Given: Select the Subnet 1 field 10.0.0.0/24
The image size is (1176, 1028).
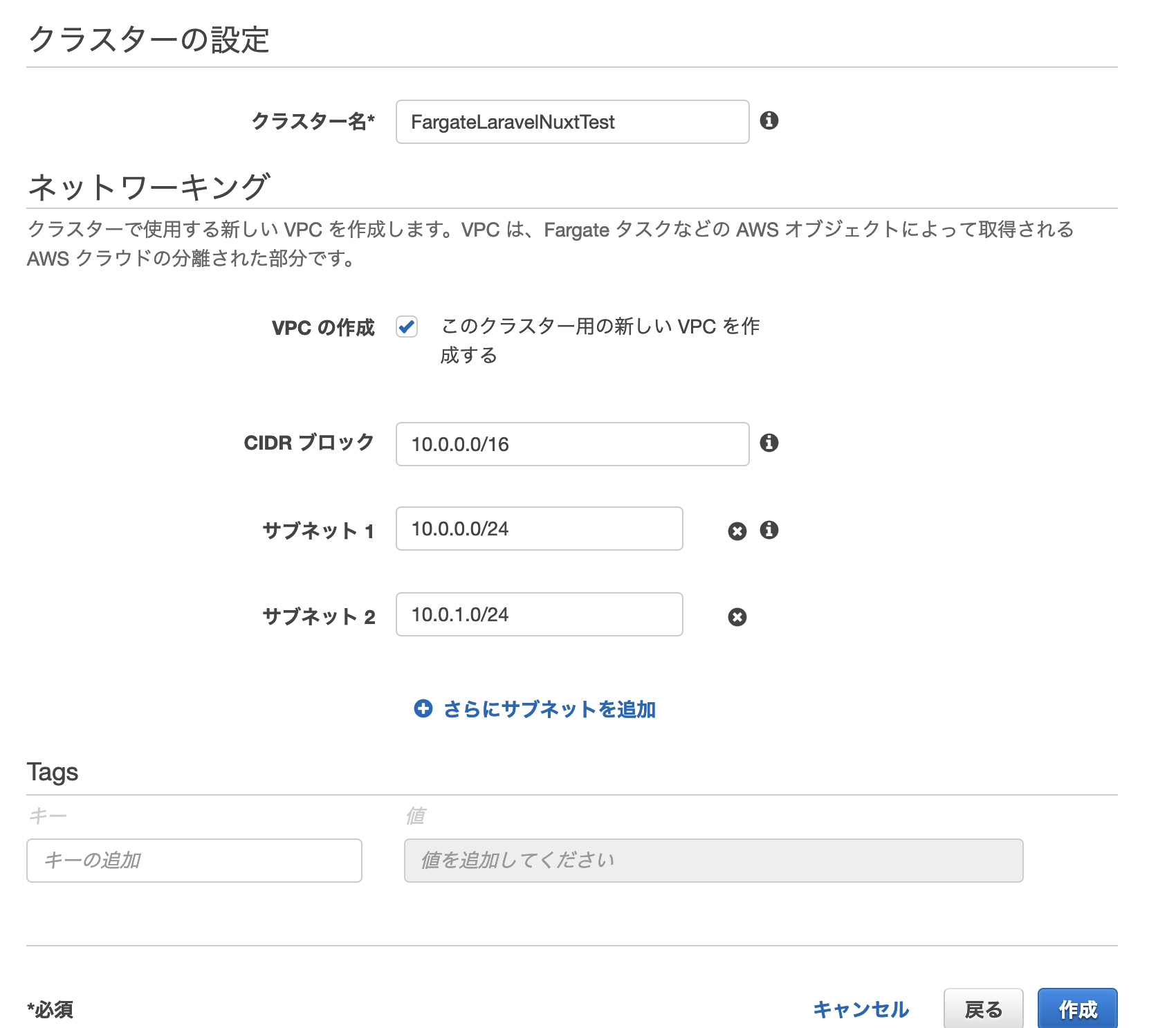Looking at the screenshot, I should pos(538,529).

........

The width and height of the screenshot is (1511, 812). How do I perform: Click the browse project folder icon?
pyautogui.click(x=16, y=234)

........

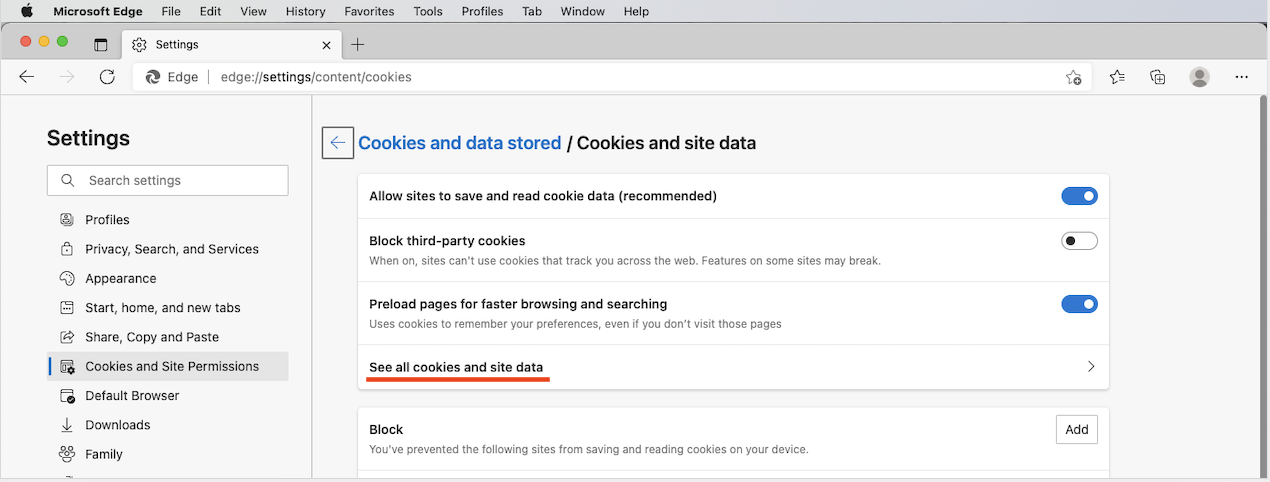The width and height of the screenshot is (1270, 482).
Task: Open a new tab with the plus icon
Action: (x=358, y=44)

........

#### [Consigne]
Recopiez tel quel le passage allant de la ligne contenant « Given: Select the Subnet 1 field 10.0.0.0/24 » jusqu'à la ligne contenant « Looking at the », celle-ci comprise, en omettant les images.

#### [Réponse]
Given: Select the Subnet 1 field 10.0.0.0/24
The image size is (1176, 1028).
Looking at the screenshot, I should pos(538,529).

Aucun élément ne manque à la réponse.